The data backs them up: 64 percent of high schoolers who reported vaping in 2019 say they used mint or menthol flavors, just behind fruity flavors, and far ahead of candy, alcohol and chocolate flavors, according to the government's annual National Youth Tobacco Survey.
Menthol has been used for decades to soften the harshness of cigarettes, attracting criticism because it conceals their true toxicity. The FDA said last year it wanted to ban the product, which is particularly popular among African Americans.
That debate is now being reproduced in e-cigarettes. Failing to prohibit the sale of mint and menthol products would signal a "capitulation" to vaping market leader Juul and the rest of the industry, several public health and anti-tobacco organizations warned recently.
According to multiple reports, 80 percent of Juul's sales come from the two flavors.
Earlier this month, Juul announced it was ending the sale of multiple flavors in the US ahead of the ban.
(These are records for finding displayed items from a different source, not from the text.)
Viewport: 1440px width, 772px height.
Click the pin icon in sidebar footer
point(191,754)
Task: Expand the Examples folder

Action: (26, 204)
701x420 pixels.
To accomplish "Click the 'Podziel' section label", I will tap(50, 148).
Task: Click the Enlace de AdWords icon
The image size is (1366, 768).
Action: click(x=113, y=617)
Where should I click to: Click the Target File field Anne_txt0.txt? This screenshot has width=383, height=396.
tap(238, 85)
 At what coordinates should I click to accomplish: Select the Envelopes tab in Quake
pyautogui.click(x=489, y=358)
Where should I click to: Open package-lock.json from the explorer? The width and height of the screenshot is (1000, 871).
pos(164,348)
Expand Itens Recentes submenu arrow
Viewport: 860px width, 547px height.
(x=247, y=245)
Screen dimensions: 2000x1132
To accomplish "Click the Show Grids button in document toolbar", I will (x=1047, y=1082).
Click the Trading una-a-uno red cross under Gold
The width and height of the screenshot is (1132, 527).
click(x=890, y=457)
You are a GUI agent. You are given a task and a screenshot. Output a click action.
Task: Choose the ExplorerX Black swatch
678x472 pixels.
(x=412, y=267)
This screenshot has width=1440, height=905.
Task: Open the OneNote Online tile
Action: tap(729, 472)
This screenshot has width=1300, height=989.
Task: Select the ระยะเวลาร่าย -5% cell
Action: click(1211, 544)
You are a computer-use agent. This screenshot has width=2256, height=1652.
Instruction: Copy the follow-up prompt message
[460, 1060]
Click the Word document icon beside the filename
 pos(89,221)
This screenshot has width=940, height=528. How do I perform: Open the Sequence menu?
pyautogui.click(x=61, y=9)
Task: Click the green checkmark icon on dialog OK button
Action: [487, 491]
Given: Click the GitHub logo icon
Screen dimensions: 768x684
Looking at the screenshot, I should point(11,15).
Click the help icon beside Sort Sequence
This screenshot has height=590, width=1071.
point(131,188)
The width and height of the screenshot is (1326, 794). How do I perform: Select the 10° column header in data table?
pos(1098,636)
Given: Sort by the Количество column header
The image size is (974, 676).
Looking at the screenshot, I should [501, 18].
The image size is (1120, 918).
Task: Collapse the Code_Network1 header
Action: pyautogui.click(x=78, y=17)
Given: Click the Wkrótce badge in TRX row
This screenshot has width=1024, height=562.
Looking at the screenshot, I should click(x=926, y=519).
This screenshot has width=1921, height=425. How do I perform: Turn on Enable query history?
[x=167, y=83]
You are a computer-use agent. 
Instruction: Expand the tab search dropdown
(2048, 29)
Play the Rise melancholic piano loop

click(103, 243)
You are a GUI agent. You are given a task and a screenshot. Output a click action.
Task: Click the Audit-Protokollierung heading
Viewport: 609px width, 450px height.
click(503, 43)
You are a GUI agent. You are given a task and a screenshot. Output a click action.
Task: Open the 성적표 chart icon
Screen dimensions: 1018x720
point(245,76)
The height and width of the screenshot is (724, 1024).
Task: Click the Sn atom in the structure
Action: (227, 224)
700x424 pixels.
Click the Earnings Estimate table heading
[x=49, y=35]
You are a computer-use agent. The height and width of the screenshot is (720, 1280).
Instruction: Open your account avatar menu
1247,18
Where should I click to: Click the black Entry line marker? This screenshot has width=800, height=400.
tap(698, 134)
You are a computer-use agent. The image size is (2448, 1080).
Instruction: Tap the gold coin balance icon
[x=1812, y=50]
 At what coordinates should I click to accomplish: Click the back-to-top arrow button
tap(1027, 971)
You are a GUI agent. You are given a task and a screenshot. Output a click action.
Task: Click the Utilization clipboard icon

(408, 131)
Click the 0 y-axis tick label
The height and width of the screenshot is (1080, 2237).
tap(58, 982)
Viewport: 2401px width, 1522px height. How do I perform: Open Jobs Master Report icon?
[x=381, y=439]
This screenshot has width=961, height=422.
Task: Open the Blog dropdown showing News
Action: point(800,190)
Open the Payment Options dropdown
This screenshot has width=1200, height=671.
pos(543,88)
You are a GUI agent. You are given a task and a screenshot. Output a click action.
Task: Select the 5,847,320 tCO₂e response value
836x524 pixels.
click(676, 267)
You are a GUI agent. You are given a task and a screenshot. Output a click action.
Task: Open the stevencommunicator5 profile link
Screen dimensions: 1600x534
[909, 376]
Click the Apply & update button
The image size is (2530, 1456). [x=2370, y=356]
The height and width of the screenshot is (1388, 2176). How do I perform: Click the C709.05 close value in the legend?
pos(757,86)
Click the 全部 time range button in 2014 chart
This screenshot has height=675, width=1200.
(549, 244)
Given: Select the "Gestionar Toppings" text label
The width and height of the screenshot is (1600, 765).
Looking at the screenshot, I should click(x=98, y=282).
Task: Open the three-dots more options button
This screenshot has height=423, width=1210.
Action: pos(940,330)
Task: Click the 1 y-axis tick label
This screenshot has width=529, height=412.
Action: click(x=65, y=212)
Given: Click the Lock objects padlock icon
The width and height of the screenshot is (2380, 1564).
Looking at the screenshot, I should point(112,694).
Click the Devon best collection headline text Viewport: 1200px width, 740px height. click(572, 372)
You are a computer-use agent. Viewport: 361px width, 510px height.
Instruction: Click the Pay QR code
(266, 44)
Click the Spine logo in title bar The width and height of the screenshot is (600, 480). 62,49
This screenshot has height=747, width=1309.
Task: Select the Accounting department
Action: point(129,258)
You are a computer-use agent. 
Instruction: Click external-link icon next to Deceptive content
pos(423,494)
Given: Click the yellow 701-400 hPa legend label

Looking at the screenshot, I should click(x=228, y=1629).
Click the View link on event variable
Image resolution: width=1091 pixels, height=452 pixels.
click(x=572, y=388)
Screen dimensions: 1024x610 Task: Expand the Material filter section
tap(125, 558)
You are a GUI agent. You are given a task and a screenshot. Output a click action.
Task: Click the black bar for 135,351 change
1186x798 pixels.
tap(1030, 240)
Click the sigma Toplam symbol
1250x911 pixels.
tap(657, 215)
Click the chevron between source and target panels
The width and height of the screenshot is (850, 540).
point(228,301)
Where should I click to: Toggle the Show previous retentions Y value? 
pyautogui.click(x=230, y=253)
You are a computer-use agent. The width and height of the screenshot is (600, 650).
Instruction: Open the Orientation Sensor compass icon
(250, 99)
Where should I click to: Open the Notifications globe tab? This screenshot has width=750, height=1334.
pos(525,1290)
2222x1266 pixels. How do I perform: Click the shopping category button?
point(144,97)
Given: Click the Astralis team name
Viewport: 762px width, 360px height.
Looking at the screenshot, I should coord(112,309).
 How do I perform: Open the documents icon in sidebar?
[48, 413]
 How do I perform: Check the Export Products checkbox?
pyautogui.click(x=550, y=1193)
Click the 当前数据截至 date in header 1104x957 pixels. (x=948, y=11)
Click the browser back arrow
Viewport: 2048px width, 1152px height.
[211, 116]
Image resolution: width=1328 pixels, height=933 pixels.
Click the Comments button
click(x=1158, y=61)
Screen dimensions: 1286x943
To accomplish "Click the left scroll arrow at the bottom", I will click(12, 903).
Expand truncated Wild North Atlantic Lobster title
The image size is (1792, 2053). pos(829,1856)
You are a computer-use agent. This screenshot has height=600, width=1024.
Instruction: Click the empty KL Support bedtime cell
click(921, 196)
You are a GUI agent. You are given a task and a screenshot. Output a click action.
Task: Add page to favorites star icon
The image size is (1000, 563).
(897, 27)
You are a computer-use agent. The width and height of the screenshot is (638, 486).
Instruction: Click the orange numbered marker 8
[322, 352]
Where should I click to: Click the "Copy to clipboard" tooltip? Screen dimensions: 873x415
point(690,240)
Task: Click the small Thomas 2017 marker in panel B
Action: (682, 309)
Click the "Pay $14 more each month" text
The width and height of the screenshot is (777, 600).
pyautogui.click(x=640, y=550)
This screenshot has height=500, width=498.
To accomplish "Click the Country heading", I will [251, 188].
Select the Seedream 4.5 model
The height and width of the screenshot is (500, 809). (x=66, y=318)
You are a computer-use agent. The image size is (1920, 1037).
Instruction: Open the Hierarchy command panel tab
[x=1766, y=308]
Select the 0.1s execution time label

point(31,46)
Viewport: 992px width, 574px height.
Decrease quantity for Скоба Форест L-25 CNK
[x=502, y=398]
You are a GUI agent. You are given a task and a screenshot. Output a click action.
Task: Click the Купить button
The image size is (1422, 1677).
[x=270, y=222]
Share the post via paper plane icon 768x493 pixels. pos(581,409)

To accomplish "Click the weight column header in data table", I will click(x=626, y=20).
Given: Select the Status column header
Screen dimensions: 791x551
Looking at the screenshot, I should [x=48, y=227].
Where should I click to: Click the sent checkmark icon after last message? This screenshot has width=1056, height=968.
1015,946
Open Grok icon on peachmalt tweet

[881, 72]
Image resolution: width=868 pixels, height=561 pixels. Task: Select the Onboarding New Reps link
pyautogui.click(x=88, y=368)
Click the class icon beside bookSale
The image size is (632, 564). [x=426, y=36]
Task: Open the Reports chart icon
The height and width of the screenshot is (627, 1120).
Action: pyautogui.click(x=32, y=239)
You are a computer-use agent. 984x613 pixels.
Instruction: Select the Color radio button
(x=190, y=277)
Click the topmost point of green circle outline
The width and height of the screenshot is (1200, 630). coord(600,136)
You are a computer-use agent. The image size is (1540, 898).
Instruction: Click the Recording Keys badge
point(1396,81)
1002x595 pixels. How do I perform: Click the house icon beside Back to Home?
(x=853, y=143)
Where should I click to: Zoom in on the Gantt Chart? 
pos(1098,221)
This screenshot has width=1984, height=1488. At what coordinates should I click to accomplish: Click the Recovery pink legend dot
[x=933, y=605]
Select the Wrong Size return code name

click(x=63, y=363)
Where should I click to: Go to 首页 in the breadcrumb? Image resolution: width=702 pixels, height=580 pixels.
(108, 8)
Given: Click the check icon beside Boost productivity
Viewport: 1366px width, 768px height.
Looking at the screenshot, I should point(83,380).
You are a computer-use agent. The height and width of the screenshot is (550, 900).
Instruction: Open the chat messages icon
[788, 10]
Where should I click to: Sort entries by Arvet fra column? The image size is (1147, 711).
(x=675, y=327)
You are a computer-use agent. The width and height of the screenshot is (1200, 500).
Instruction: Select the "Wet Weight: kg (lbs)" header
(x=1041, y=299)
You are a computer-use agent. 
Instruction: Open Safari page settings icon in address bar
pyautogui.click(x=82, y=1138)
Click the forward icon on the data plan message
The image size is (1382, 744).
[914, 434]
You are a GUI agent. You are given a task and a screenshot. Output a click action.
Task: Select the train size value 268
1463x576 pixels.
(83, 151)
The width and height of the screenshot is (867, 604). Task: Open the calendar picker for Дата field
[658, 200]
Today, its vape juices come in four variants: Virginia tobacco, classic tobacco, mint, and menthol.
In other countries, it's still possible to buy other flavors such as vanilla, apple, or berries.
Juul, which since late 2018 has been associated with tobacco giant Altria (which also owns Marlboro), and just changed its CEO, is like other major plays in the sector carrying out studies that will serve as the basis for an application to regulatory authorities.
The FDA has said companies need to apply for approval for all of their vaping products by May 2020.
Manufacturers are seeking to prove two things.
First, that e-cigarettes are a less harmful alternative to traditional combustibles, despite the presence of numerous substances that scientists say need more study and potential contamination by metals from the heating coil.
And second, the makers want to market their devices as smoking cessation aids, which they are currently not allowed to do by law.
Gregory Conley of the American Vaping Association, which is financed by the industry, told AFP: "We believe that moving forward with better, more enhanced regulation is better than prohibition because prohibition does not work."
Prohibition could also lead to a rise in black market products. Cannabis e-juices are authorized by certain states but banned at the federal level.
A mysterious vaping-linked epidemic has claimed 34 lives and sickened more than 1,600 people in recent months, with most users reporting having used cannabis products.
Investigators say that no single substance is behind the outbreak, but preliminary work has linked a cutting agent used in cannabis flavorings to lung injury.